··· EXTRACTED RECORDS

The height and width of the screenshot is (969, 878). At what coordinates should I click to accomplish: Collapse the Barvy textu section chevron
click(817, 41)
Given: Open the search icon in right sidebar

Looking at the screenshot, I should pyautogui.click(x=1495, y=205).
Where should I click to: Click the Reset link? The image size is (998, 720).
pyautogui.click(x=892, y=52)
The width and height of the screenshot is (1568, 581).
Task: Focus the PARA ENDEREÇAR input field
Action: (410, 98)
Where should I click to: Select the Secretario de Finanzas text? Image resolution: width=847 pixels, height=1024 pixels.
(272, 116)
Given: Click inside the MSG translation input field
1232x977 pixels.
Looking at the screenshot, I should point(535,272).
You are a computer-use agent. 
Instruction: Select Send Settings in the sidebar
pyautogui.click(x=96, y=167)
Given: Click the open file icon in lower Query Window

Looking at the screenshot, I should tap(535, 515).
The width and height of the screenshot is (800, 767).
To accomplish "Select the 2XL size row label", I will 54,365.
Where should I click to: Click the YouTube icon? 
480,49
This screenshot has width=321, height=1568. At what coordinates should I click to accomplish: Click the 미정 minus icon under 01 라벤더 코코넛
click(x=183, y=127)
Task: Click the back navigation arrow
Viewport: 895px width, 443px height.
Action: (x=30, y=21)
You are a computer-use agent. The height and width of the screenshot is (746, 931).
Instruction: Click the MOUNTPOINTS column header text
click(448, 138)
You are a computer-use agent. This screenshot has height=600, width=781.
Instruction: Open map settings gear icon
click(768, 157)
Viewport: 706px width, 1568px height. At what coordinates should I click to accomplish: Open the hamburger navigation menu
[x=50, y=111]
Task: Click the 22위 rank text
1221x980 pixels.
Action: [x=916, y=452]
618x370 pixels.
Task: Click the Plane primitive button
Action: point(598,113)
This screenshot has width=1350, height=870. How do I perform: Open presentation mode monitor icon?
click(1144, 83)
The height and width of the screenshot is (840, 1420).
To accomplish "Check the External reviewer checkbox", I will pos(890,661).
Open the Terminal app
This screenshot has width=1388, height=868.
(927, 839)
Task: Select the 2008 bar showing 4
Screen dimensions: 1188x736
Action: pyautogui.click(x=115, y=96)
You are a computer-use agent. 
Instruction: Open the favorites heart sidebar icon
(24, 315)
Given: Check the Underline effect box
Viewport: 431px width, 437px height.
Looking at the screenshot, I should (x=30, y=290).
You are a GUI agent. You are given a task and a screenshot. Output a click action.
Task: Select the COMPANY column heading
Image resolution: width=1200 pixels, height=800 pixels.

······

→ YOUR OBJECTIVE: Update the rows from the line that has "Given: Check the Underline effect box" through the end of the rows, replacing "column heading" with "column header" and changing nothing else. Return only those rows.

→ RESPONSE:
Given: Check the Underline effect box
Viewport: 431px width, 437px height.
Looking at the screenshot, I should (x=30, y=290).
You are a GUI agent. You are given a task and a screenshot. Output a click action.
Task: Select the COMPANY column header
Image resolution: width=1200 pixels, height=800 pixels.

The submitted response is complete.